-- Study material --
● ● ● ● ● ● ●

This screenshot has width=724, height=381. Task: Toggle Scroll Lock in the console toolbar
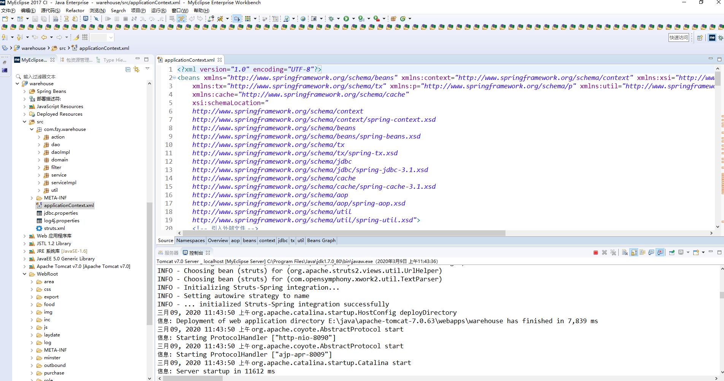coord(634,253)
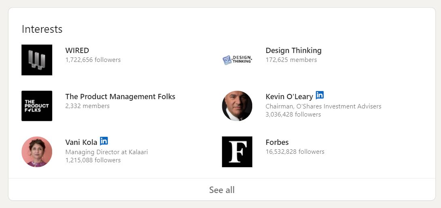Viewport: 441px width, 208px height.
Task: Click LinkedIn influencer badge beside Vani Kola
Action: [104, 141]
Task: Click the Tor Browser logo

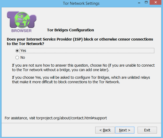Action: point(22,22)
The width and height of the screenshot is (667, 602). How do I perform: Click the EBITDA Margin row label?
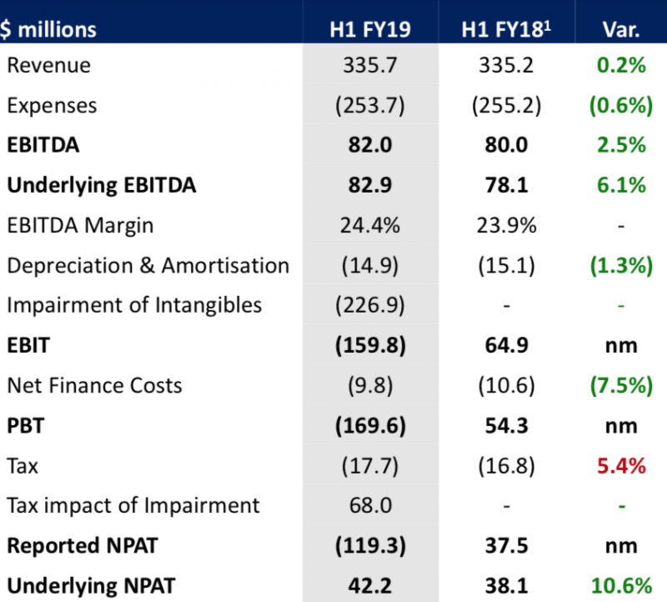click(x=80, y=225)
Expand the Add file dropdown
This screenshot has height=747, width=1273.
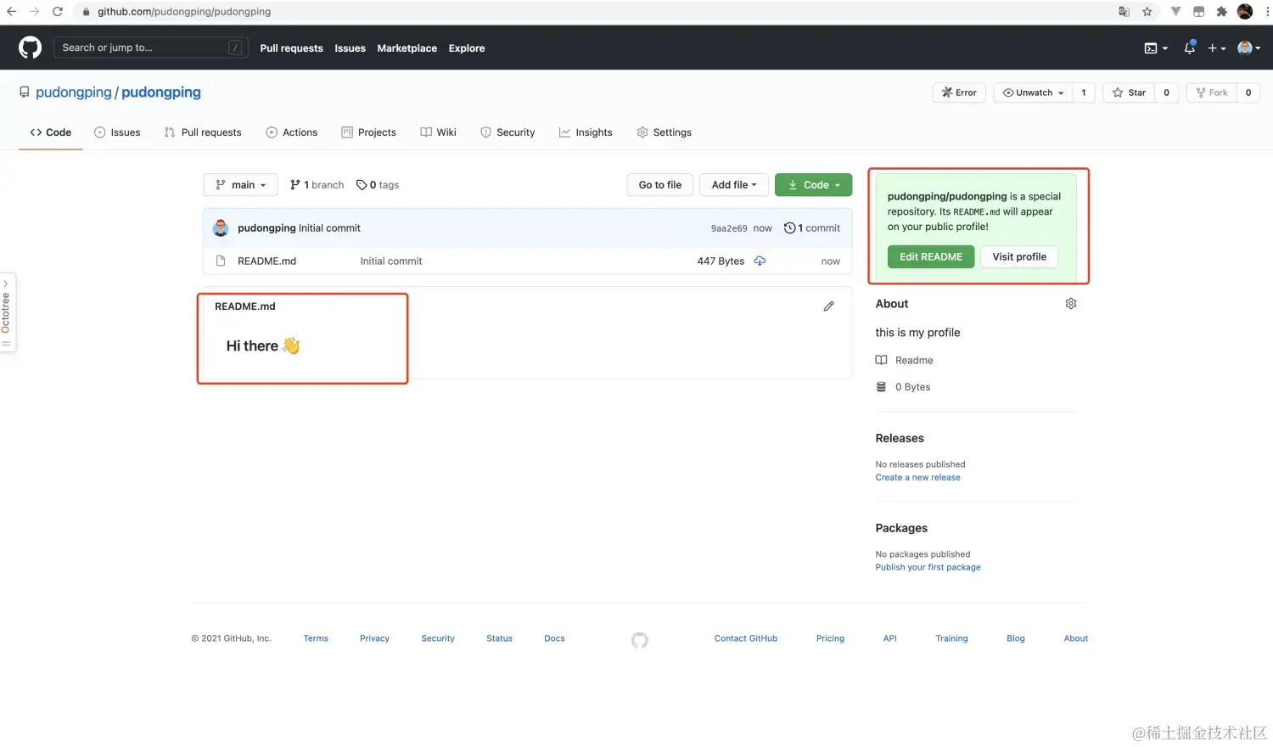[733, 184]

● ● ● ● ● ● ●

-- Exercise objective --
Would you reproduce the lines above exactly, without carrying over the pictures?

-- Result below --
This screenshot has width=724, height=381. Task: Toggle Scroll Lock in the console toolbar
coord(634,253)
Viewport: 441px width, 208px height.
Task: Click LinkedIn influencer badge beside Vani Kola
Action: [104, 141]
Task: Click the Tor Browser logo

Action: point(22,22)
The width and height of the screenshot is (667, 602). How do I perform: Click the EBITDA Margin row label?
click(x=80, y=225)
Expand the Add file dropdown
This screenshot has height=747, width=1273.
[733, 184]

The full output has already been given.